Humpback whales and jazz: singers who love to improvise
The psychologist, Eduardo Mercado of the University of Buffalo (USA) published a revealing study on the behavior of cetaceans. He suggested that whales, in effect, sing jazz. In fact, they’re capable of improvising their songs and display extraordinary acoustic qualities.
They don’t just create a sequence of sounds and repeat them, as birds do. Their creations are more spontaneous, flexible, and creative. What’s more, often, in the same group of whales, some copy, momentarily, the song of another and instantly vary the acoustic pattern, contributing their own ‘personal stamp’, just as jazz musicians do.
It’s the male humpback whales that produce the most complex and extensive songs. Indeed, they can spend hours broadcasting their songs and be heard more than 30 kilometers away. They sing in all seasons, but more frequently in the winter, the season that coincides with courtship and reproduction.
The function of their songs
Cetologists, as well as Dr. Mercado himself, emphasize that whales are intrinsically motivated to sing. In fact, they delight in it. Their emission of certain sounds, such as whistles or classic high-frequency clicks, has multiple purposes.

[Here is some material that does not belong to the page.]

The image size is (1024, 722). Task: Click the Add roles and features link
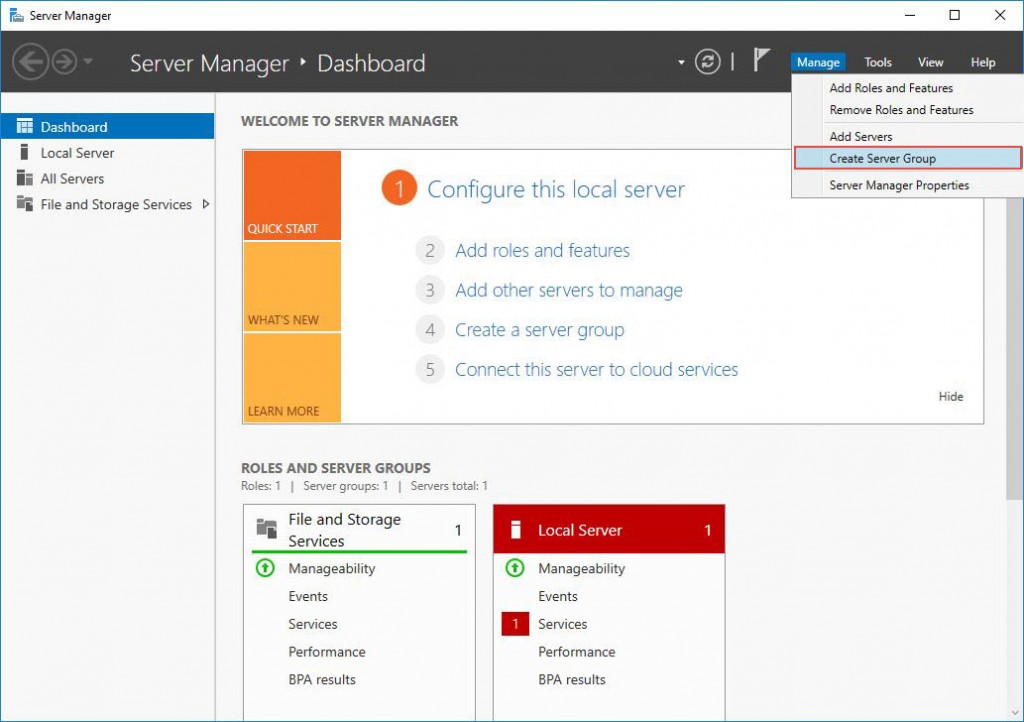pos(542,250)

- The clicks allow them to differentiate between friendly creatures and predators. They’re also used to communicate with each other.
- Specific songs are used to warn of the proximity of a school of fish.

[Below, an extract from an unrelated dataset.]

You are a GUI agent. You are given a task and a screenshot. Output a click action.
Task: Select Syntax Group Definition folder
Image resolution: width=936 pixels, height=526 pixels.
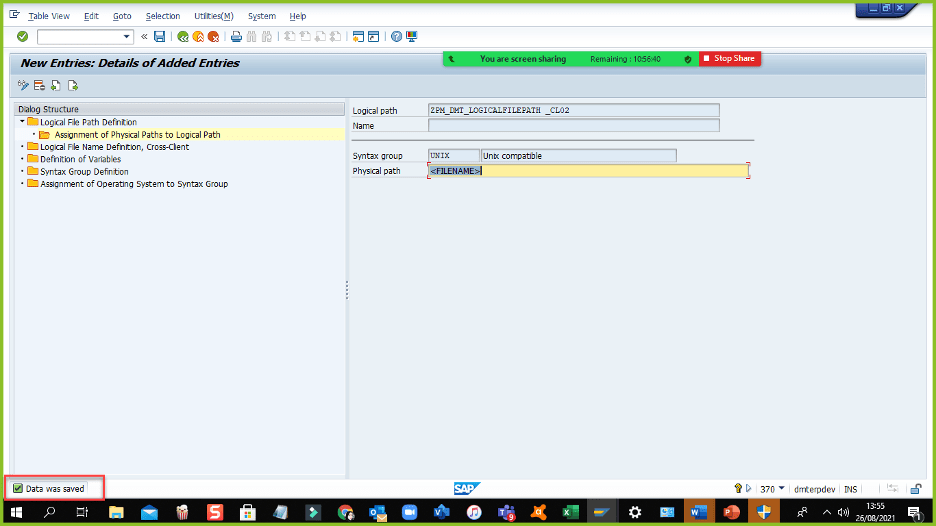tap(84, 171)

- Their sounds have echolocation functions. They resemble the acoustic register of bats more than birds.
- They also use non-verbal communication. With their tails and fins, they generate ‘slaps’ or blows on the surface of the sea.
Furthermore, experts emphasize the importance of differentiating social communication from the mere personal expressiveness of each individual whale. In fact, the idea that whales also sing to make themselves known is gaining increasingly more value. It’s thought they may even use their songs and vocal registers as sonar signals.
Different vocal ‘dialects’ have been found to exist between different groups of whale pods.
Whales sing and inspire each other’s songs
It’s been evidenced that humpback whales that occupy the same geographical area, sing similar songs, but with certain variations. Remember, they’re like jazz singers, capable of imitating acoustic pieces, but improvising them in their own way. As a matter of fact, the social learning of marine cetaceans is so striking that it’s inevitable that we compare it to human behavior.
Whales learn songs from each other and imitate them. It’s rather like when we learn the chorus of a song and hum it in our own particular way. Whales feed each other musically, inspire each other, pass acoustic patterns from one generation to another, and even form dialects between packs.
To conclude, while it’s true that we haven’t yet fully unraveled the mystery of why whales sing, there’s one indubitable piece of evidence. This is the fact that their songs both fascinate and disturb us. It’s as if they contain something atavistic, something that wavers between the mystical and the terrifying. Without a doubt, these gods of the ocean harbor secrets that we may never discover but, in the meantime, they deserve both our respect and our protection.